Gérard Crémoux

Personal information
- Born: 4 November 1943 Narbonne, Occitania, France
- Died: 19 August 2023 (aged 79) Villeneuve-sur-Lot, France

Playing information
- Height: 5 ft 7 in (1.70 m)

Rugby union
- Position: Lock
Club
| Years | Team | Pld | T | G | FG | P |
|  | Stade Cadurcien |  |  |  |  |  |

Rugby league
- Position: Second-row
Club
| Years | Team | Pld | T | G | FG | P |
| 1968–?? | Villeneuve-sur-Lot |  |  |  |  |  |
Representative
| Years | Team | Pld | T | G | FG | P |
| 1969–70 | France | 2 |  |  |  | 0 |

= Gérard Crémoux =

France international rugby league player

Gérard Crémoux (4 November 1943 in Narbonne – 18 August 2023 in Villeneuve-sur-Lot) was a French rugby league international after debuting in rugby union.

==Biography==
Crémoux started his sports career by playing rugby union for Cahors Rugby until 1966, when he switched code to rugby league and play for Villeneuve-sur-Lot, with which he played and ended runner-up in the 1969, 1970 and 1972 editions of the Lord Derby Cup.
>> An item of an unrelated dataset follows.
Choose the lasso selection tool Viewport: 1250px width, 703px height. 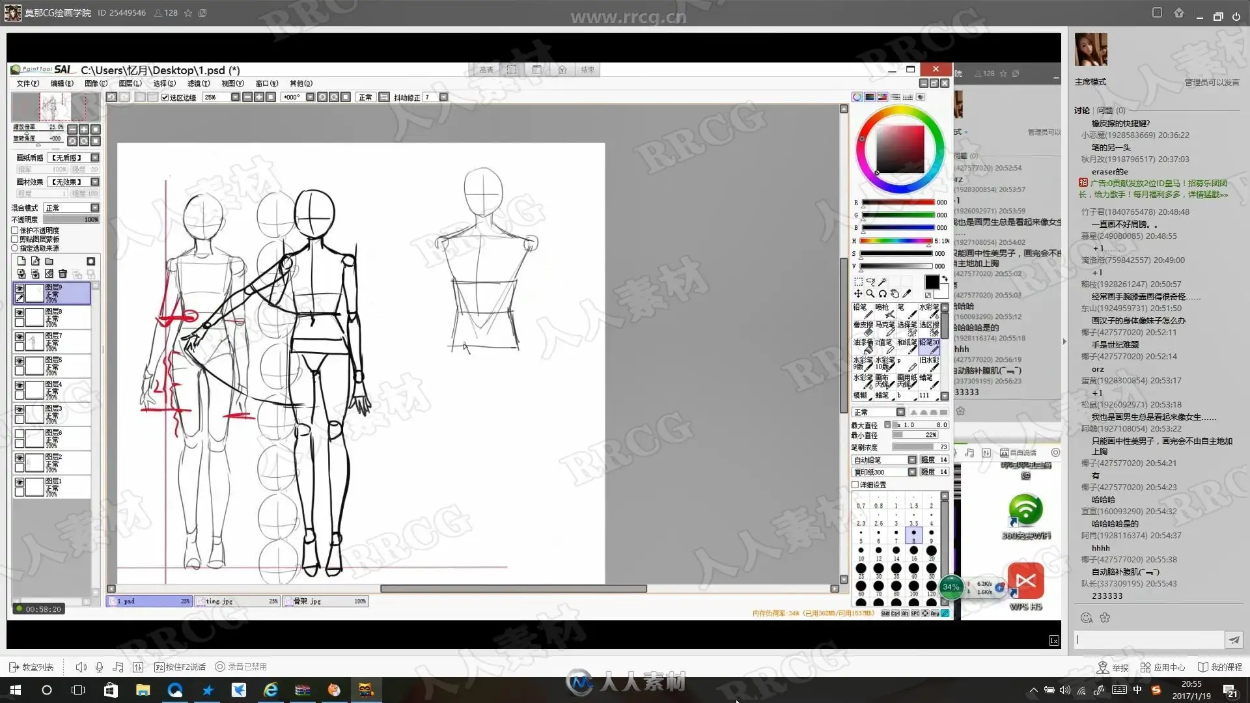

With his club performances, he was called up for the France national team, where he had two caps, taking part also to the 1970 Rugby League World Cup with his teammates Jean-Pierre Clar, Raymond Gruppi, Daniel Pellerin and Christian Sabatié.

==Honours==
- Team honours:
  - Runner up at the Lord Derby Cup:1969, 1970 and 1972 (Villeneuve-sur-Lot).